Former Port Townsend Mayor Brent Shirley filed a complaint May 6 against City Manager John Mauro, alleging Mauro inflated his professional credentials to obtain the position and now engages in conduct that has driven away employees and created a hostile work environment for city employees and council members.

“It can no longer be ignored or swept under the rug that the city manager conducts himself with employees, public officials and members of the public in a manner that violates the city’s personnel policies regarding personal conduct and demeanor and prevention of a hostile work environment,” Shirley wrote. “Individuals have left their employment with the city due to his improper verbal behavior, including raising his voice and treating employees in a demeaning manner.”

Shirley, who served on city council from 1980 to 1982, and then as Port Townsend’s mayor from 1983 to 1993, sent his complaint via a 900-word letter to city council and the city attorney. In the late 1970s, prior to serving as mayor, Shirley managed the Rhododendron Festival. He also spearheaded such projects as the construction of the Northwest Maritime Center and began the effort to obtain a long-term lease for the city golf course.

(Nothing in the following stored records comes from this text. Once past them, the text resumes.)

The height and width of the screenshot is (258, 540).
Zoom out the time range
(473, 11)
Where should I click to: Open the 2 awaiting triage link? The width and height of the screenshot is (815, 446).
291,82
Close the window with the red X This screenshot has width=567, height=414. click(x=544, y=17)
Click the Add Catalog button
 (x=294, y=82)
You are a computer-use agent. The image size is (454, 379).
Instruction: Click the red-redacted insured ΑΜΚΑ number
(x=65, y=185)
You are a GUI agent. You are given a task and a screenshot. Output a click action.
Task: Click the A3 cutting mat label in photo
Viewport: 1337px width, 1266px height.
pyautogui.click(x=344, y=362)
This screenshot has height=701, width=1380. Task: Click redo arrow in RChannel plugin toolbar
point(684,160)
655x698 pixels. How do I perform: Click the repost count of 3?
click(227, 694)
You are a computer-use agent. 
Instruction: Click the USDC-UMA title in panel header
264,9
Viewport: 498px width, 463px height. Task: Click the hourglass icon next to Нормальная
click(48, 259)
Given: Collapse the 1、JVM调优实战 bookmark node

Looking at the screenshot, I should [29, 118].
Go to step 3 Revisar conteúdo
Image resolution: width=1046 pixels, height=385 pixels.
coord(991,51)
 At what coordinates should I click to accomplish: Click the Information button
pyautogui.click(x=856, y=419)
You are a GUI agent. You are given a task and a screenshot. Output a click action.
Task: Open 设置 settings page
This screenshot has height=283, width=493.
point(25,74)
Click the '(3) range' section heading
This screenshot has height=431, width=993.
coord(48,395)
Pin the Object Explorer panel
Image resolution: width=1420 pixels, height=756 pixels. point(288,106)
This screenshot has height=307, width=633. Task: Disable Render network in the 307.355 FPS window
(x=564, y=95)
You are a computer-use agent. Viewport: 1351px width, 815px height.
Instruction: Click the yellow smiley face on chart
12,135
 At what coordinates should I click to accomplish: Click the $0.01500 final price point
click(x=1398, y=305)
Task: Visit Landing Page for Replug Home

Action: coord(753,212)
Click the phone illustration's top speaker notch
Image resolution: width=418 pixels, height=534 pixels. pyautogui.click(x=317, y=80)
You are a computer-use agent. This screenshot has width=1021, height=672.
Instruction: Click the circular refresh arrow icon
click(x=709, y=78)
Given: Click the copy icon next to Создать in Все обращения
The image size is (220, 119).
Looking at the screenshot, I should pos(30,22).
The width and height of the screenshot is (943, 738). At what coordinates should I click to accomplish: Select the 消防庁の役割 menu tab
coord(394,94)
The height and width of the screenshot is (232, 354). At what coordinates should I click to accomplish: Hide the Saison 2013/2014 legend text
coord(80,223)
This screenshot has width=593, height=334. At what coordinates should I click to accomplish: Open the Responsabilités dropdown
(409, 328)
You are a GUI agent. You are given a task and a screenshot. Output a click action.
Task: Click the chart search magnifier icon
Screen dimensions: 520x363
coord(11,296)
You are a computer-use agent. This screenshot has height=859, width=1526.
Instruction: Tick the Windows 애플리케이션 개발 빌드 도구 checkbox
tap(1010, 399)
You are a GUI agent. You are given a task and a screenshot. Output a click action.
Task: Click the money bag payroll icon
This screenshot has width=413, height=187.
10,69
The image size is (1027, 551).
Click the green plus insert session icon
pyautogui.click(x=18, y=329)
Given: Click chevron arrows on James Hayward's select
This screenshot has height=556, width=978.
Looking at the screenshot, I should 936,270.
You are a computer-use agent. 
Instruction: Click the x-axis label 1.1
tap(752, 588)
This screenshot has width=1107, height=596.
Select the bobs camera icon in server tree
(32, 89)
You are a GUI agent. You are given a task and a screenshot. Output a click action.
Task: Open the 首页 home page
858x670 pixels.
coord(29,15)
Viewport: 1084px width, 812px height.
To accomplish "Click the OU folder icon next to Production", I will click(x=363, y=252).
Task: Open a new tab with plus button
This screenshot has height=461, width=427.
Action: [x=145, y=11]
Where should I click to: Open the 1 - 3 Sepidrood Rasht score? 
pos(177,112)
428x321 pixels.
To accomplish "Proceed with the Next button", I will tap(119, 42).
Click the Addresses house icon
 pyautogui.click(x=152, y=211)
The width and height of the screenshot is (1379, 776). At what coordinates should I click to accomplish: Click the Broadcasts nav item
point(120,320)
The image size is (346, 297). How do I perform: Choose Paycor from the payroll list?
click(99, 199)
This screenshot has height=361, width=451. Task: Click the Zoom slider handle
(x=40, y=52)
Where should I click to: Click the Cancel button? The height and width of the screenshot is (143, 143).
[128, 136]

“I make this complaint against City Manager John Mauro out of deep concern for a city I love.” Shirley wrote. “The role of the City Manager is one that demands the highest standard of conduct and accountability. It is the obligation and duty of the council to hold the city manager accountable for how he conducts his business on behalf of the city.”

Shirley said he has stayed connected to many former colleagues and has heard a steady stream of comments regarding Mauro from past and current elected officials and employees. Many city employees or officials may be afraid to speak for fear of retribution, he said. Because Shirley is retired, no longer owns a business and isn’t engaged in any city project or negotiations, he has nothing to lose.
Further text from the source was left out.